## BEGIN STORED DATA

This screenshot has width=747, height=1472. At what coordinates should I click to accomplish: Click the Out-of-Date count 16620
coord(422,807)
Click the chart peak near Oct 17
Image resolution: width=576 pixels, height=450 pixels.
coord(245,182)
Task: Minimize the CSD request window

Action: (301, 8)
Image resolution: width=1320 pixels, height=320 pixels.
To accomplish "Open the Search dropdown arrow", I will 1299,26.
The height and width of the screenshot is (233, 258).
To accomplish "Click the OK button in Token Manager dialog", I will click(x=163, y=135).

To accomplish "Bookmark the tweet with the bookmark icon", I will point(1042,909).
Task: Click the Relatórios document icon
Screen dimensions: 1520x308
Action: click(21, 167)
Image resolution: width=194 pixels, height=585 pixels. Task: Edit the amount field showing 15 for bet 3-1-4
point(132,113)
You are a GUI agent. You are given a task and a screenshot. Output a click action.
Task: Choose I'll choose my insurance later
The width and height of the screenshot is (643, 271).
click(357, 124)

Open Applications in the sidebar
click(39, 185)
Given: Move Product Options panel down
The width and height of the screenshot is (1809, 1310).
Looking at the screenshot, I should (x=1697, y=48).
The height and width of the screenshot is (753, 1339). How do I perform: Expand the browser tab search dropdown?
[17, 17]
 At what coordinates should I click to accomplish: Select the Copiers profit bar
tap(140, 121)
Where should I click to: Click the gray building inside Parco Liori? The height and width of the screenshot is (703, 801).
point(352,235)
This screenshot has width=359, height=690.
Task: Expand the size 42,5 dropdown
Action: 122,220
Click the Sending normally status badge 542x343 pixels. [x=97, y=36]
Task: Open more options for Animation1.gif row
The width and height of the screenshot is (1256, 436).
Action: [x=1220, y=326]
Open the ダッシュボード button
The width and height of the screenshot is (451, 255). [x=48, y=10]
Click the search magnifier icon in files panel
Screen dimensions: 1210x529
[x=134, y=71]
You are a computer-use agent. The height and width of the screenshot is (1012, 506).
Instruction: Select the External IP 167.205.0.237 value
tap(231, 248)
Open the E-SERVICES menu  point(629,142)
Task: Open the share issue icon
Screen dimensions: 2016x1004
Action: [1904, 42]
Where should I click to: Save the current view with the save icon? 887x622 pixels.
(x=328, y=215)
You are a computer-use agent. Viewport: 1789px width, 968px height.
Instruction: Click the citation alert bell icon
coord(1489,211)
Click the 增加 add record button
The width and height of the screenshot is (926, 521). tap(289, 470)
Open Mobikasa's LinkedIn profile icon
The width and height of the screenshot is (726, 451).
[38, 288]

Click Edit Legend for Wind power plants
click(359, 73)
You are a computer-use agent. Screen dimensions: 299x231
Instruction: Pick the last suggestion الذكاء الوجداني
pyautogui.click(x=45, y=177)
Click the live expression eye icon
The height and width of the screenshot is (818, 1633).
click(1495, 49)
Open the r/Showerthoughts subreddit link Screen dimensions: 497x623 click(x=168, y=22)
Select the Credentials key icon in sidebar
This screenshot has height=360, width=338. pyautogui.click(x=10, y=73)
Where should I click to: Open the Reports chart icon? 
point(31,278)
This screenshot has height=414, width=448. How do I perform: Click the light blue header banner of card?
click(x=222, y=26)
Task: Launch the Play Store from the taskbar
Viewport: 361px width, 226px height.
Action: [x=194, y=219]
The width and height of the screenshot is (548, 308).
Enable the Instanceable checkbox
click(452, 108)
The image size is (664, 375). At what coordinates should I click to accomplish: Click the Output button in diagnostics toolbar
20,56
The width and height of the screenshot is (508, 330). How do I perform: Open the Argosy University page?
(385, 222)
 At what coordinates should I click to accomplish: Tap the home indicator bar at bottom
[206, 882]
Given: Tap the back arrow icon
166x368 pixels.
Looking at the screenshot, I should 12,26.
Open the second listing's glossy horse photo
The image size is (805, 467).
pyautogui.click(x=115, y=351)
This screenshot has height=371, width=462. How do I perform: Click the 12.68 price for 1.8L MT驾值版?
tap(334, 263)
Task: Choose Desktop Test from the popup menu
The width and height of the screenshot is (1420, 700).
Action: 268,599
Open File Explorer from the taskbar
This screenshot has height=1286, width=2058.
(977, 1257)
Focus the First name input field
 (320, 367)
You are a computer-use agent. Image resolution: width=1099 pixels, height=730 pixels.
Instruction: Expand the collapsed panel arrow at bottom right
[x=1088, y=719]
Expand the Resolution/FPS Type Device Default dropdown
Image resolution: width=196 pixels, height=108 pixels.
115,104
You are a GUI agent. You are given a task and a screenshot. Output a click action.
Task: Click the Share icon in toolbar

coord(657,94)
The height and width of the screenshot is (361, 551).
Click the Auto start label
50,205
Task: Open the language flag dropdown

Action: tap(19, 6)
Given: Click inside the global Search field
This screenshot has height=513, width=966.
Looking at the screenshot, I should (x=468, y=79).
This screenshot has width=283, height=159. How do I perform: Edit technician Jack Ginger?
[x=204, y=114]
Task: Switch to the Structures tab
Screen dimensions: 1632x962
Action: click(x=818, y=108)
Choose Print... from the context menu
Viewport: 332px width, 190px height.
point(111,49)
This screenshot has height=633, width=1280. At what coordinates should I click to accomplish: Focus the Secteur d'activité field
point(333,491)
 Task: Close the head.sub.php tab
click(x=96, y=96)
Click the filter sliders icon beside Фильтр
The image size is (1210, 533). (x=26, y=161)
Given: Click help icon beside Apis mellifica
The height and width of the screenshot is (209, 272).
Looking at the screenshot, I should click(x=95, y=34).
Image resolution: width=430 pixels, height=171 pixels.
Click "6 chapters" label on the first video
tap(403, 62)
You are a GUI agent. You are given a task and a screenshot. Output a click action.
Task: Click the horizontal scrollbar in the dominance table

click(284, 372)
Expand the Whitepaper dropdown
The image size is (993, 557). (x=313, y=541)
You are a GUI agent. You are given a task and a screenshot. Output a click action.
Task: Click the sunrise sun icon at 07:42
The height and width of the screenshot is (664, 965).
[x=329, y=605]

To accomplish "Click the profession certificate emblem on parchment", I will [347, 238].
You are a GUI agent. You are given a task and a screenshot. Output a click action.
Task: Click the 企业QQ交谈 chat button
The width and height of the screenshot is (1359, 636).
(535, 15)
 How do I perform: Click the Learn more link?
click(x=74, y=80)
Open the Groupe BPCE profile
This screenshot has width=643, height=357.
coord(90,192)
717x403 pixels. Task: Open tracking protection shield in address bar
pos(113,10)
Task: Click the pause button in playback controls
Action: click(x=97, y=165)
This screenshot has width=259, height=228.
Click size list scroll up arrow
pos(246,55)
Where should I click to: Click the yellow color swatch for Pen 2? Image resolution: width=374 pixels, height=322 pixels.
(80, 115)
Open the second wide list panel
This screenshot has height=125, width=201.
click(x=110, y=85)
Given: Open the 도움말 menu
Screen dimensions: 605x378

## END STORED DATA

• _GOAL_: Which lines in the entries above contain the string "Viewport" with that exact capitalization? Copy each such line in full, treating uppercase and lowercase as different.

• _WRITTEN SOLUTION_:
You are a computer-use agent. Viewport: 1789px width, 968px height.
Viewport: 361px width, 226px height.
Viewport: 332px width, 190px height.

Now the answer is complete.